* _Task directions_
For the entries that follow, retype exactly the lines from the one containing "Zoom in the map with plus button" to the one containing "Open the user account avatar", inclusive, and only those. Images stay out of the copy.

[Dataset entries]
* * *
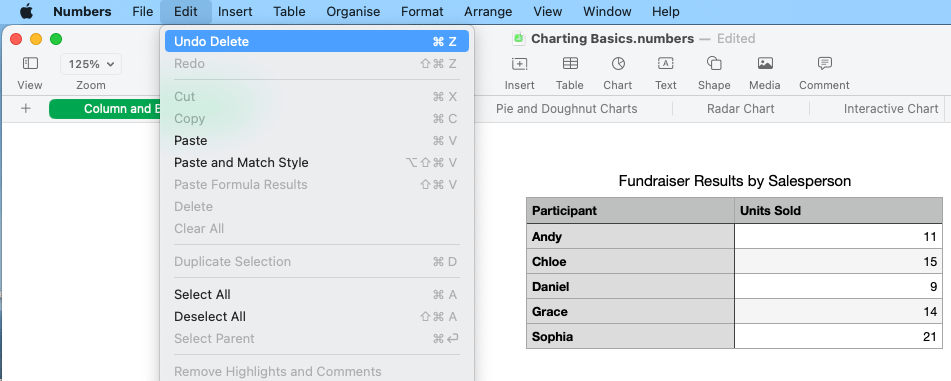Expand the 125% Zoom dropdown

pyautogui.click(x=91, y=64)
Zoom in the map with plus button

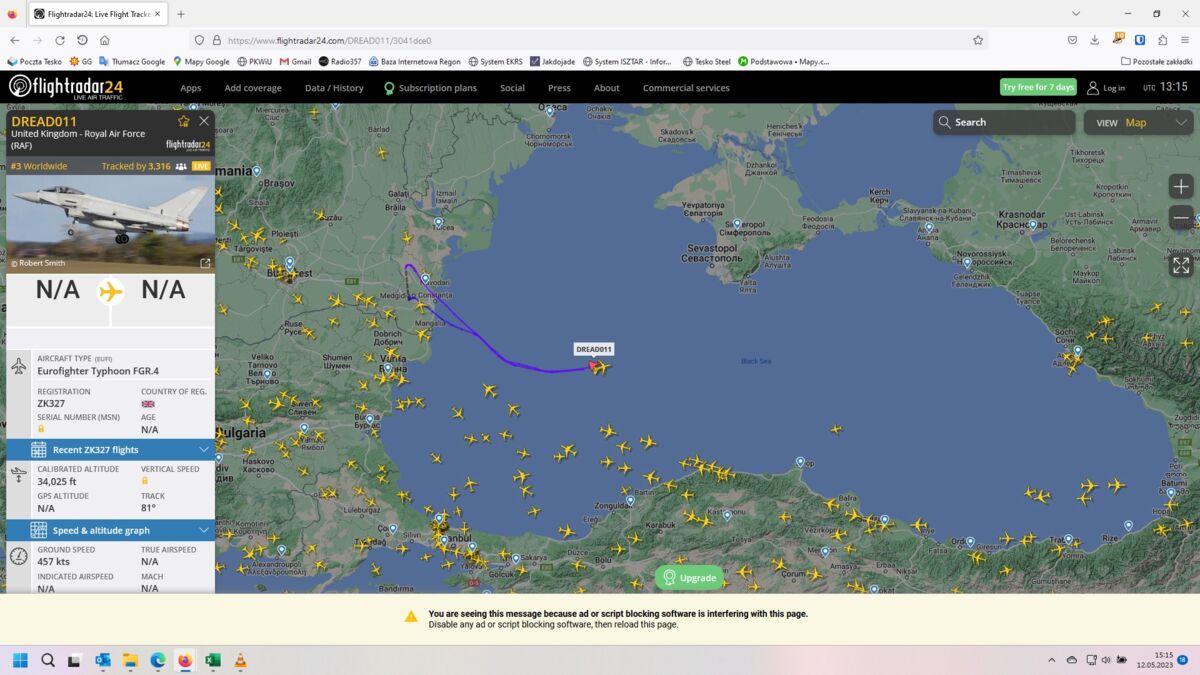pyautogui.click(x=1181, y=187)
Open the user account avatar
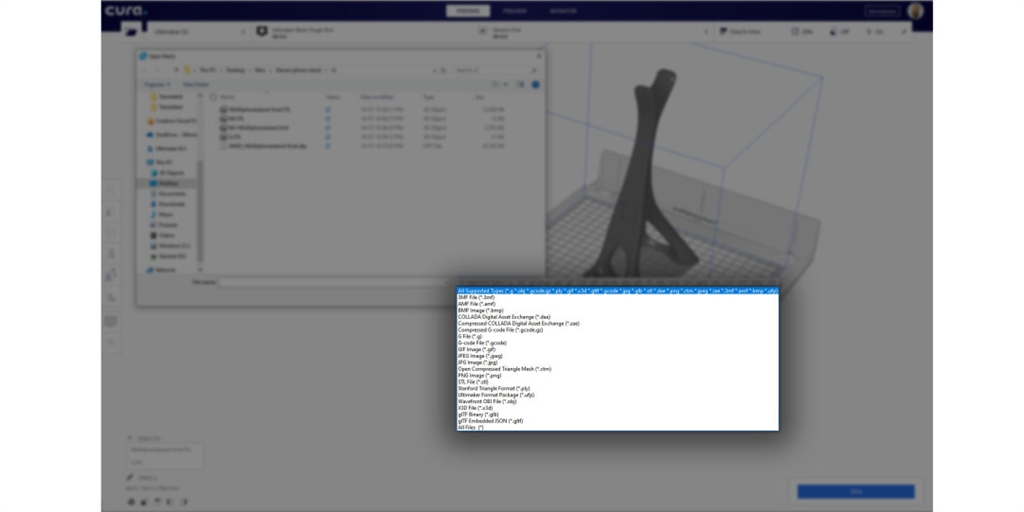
* * *
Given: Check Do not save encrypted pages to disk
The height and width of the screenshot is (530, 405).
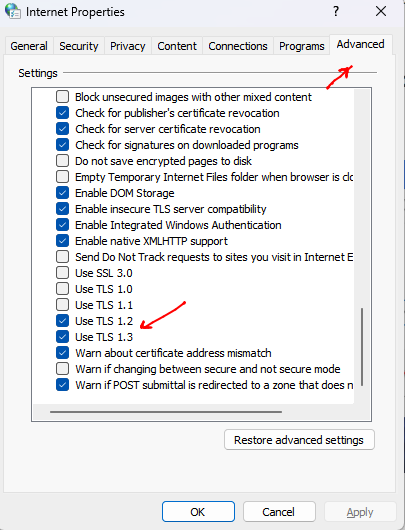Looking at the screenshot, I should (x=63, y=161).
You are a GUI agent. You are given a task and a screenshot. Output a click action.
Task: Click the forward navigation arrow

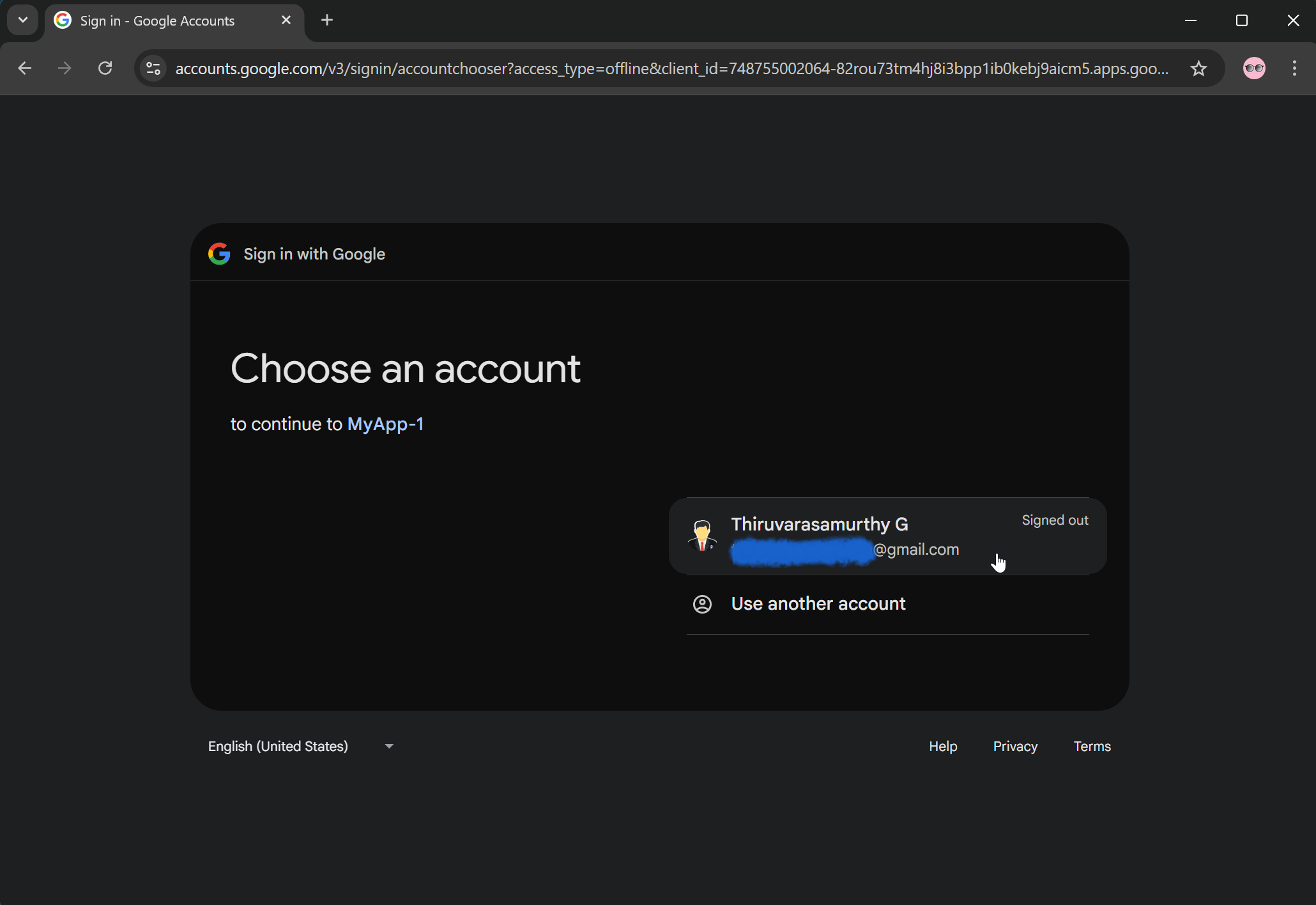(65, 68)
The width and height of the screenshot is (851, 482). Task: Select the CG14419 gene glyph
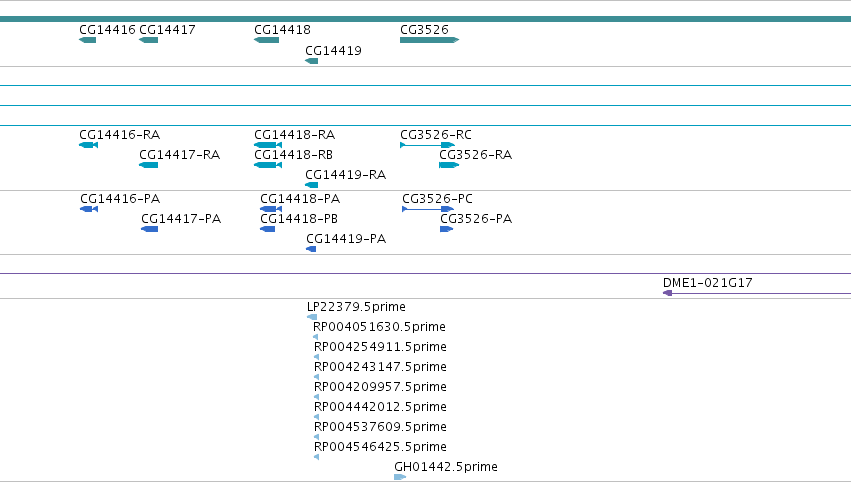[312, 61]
* * *
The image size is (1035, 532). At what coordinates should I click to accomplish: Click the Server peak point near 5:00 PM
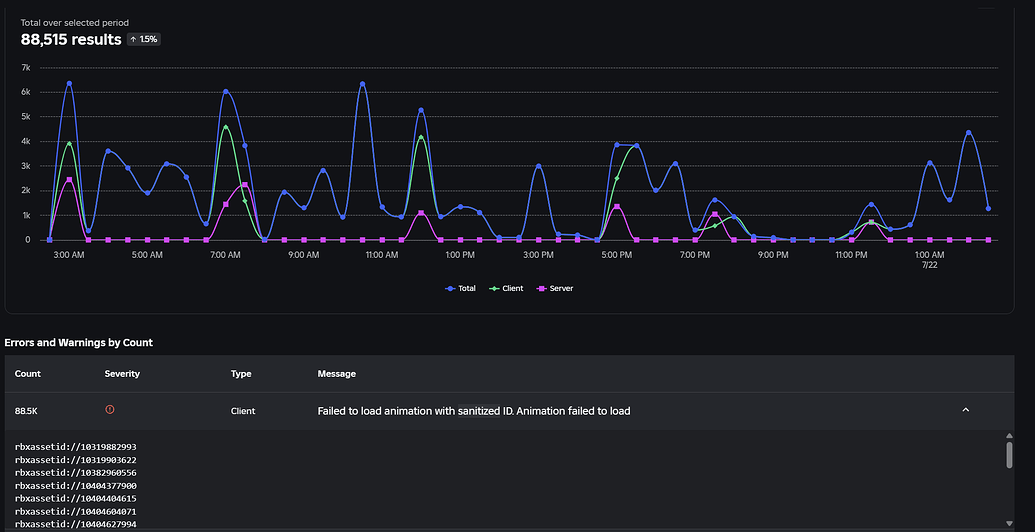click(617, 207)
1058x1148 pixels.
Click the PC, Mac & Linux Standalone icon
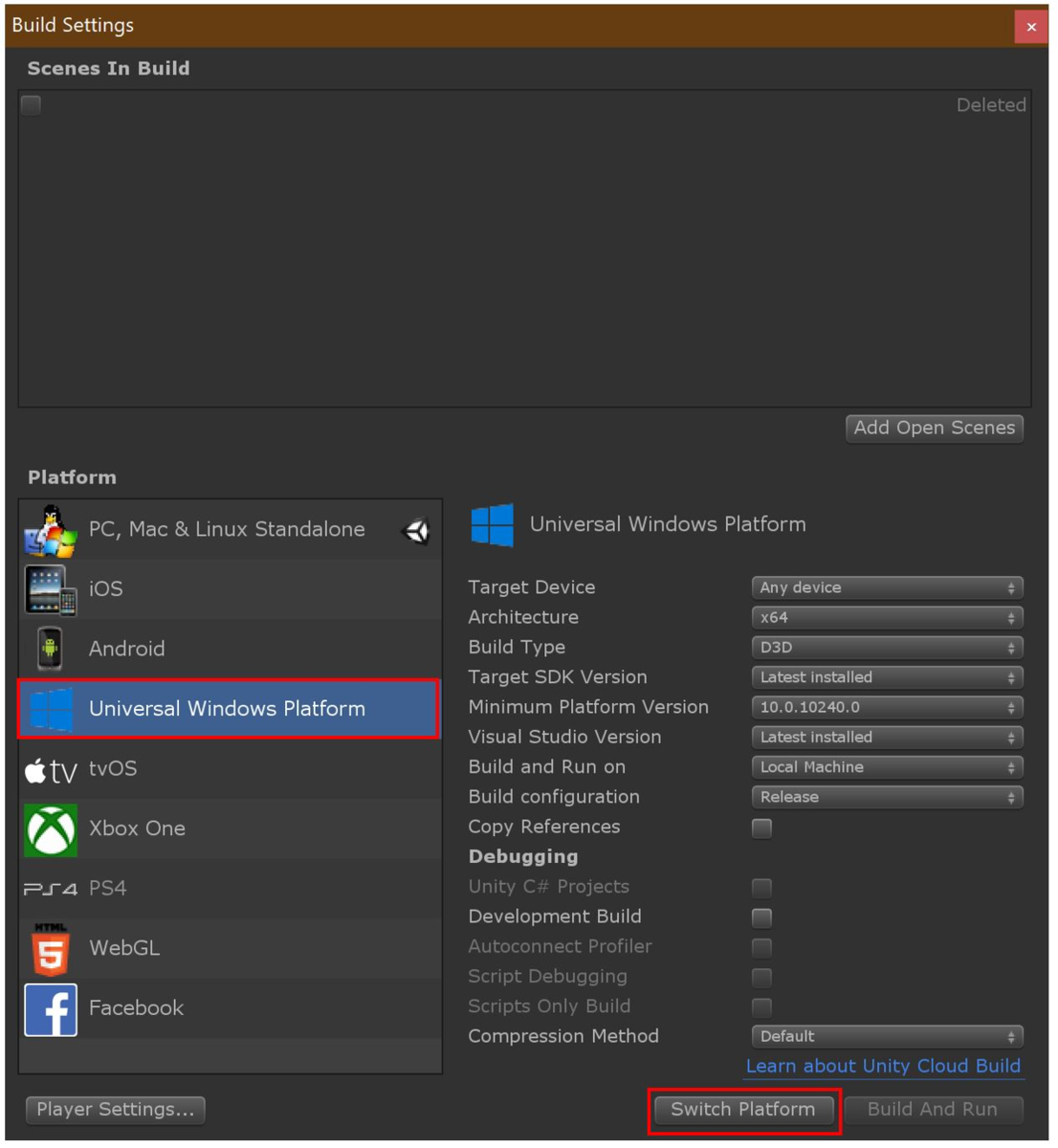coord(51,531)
* * *
* _Solution below_
Zoom in the map with plus button

pyautogui.click(x=1181, y=187)
Open the user account avatar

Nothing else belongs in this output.